Stored records:
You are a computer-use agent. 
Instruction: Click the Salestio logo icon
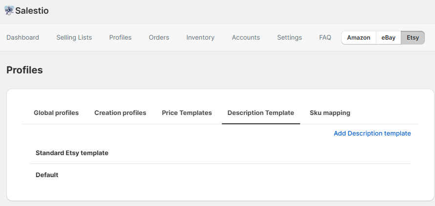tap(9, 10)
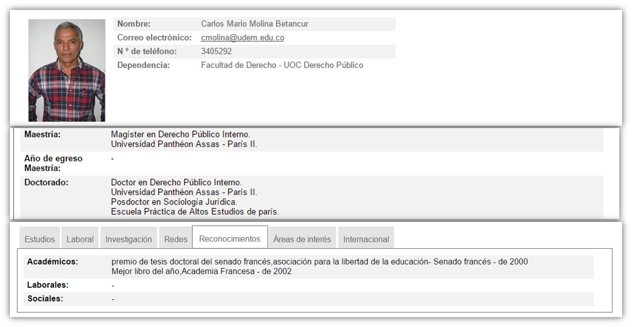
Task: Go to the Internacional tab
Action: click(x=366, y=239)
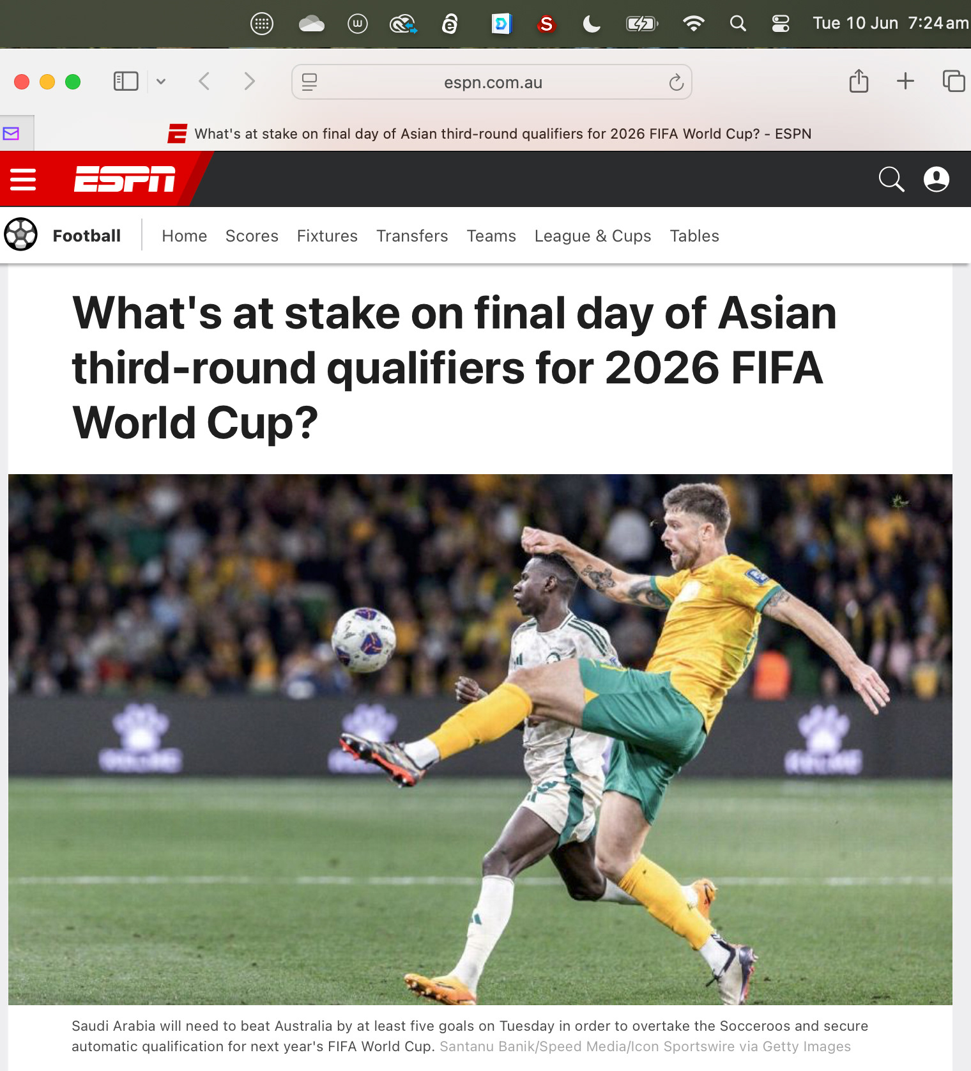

* **WORK TO COMPLETE**: Return all of the data exactly as written, and drop the pictures.

* **RESULT FOR THIS TASK**:
You are a computer-use agent. 
Instruction: Click the Salestio logo icon
tap(9, 10)
Task: Go to the Internacional tab
Action: click(x=366, y=239)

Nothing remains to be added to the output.